TAU is a hagiographic account of the Mosque Attacks. Which is to say, it’s about Jacinda Ardern. Or, possibly, NZers. In any case, it’s a praise piece designed to say “this terrible thing happened, these people did the best anyone could in response”.

White Knight

This film is about a white leftist student raging against the xenophobia of NZ in the wake of Labour’s immigration dogwhistling in the 2017 election. The story should be the progression of the student through some kind of antiracism organisation and its climactic scene involves the student sitting down in a lecture on the 15th of March.

The idea of the movie? People like the student never even dreamt of the possibility of the attack.

This one is semi-autobiographical. The “progression of the student through some kind of antiracism organisation” is the entirely made up part of the brief blurb... I’m a slacktavist par excellence, but I think the story needed some kind of structure so the organisational march gives it that. Aside from that, this is a “my truth” film.

26–1–6–2–3–14

This film is about crossnational family from Australia and New Zealand on Australia Day (26–1) and Waitangi Day (6–2) and, finally, the day after the attack (3–14). I would set the movie in the US. The basic set up is that it’s very slice of life and involves ironic political argument. That is, the movie will superficially seem to be an attempt of a non-othered immigrant family to maintain the “national days” of the home countries, in the face of bewildered and sceptical children (who, for sake of argument, will have never lived in either country). Meanwhile, the parents hold anti-immigration beliefs and both parameterise and defend what we might term “middle New Zealand” on very “white” grounds. But, then, on the day of the Mosque Attacks, these same parents make their Facebook profiles “They Are Us”.

The idea of the movie? People like the perpetrator seem entirely ordinary because the ideology is mundane.

(The final date is (a) reversed and (b) in the wrong order because is the previous day in the US.)

I have no specific inspiration for this movie’s plot. It’s possibly not a good idea to tell a non-specific truth about a real world event but I think people will accept this hyper-reality.

Boon

This film is the complete opposite of TAU. It’s a movie about a prime minister interested in power whose credibility is slipping away day by day, as the radical promises of the election meet the actual character of the politician, and the electorate realises this. That is, until there’s a terrorist attack, which allows the politician to focus on the PR of the Crisis. The story would start and end with two different opinion polls being read by the PM as they move into the House.

The idea of the movie? Bad people can do good things for bad reasons.

For reasons, this movie would probably have to be highly fictionalised. However, it seems the most accurate description of Ardern from her actions… and so that is the truth of this film.

What the Hell is Halal?

This film is about a teenage Muslim girl who moves to a new school, fails to break into any established social circle, is then forced to take a gap year due to visa issues, struggles with visa renewals, watches the 2017 election take an anti-immigrant turn and then, finally, at long last manages to obtain citizenship… on the fifteenth of March.

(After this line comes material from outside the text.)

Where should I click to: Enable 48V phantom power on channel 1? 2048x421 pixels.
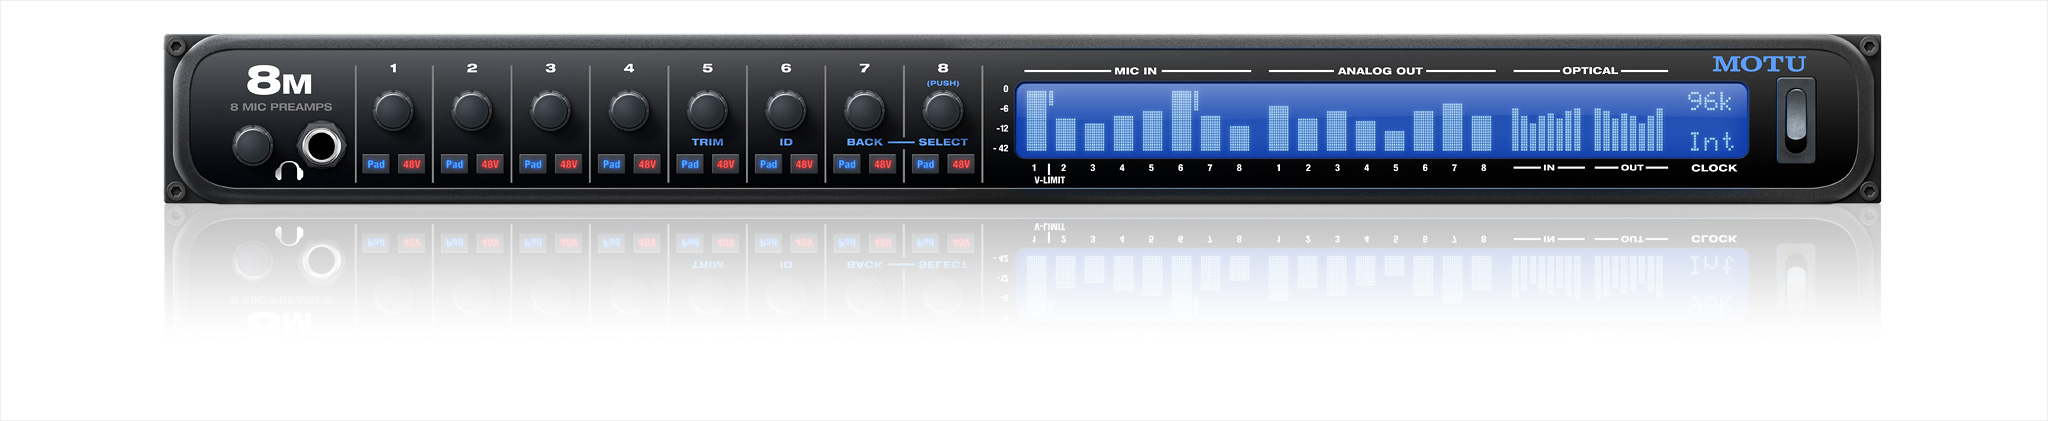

The idea of the movie? To contrast the struggle of (immigrant) Muslim communities to actually be welcomed with the pat, self-satisfied slogan “they are us”.

This one is my take on the author’s:

But if a story is to be told at all, it has to begin with what it means to live in New Zealand in the aftermath of 9/11, amid years of growing vitriol against Muslims. We cannot move forward unless we dispel illusions about who we are as a country. A film that elevates fictitious narratives about love is not an ode to heroes, but an exercise in gaslighting, Hollywood style.

Well, I mean, the second sentence is what they all are. This one just draws specifically on the first sentence. It’s inspired by two people I went to school with… one of whom was “the Muslim girl” that I never knew beyond that (in my defence, she sat on literally the other side of the only class we shared*… I mean, I knew her name at the time, too), whilst the forced gap year happened to a friend of mine (afaik she’s not Muslim).

I’m not sold on the title but I was really struggling with coming up with one.

You’ll note that most of my pitches place the terrorist attack right at the very end of the film. This is mostly because I’d just been reading a piece about contextualisation, but it may be the best approach for handling temporally proximate attacks that aren’t framed from the perspective of a first hand account. I think of, as a contrast, Oliver Stone’s World Trade Centre. I actually really like that film… I’ve seen it a bunch of times… where the actual 9/11 events are basically not depicted. The movie is very much about the two main characters and their families’ experience of survival. It’s probably possible to do something tasteful and uplifting but cognisant of the wider tragedy for the the Mosque Attacks but I don’t know that angle, so I didn’t try to find it.

*At the start of the year, I effectively sat by myself. Over the course of the year, my friends misbehaved themselves over to my vicinity.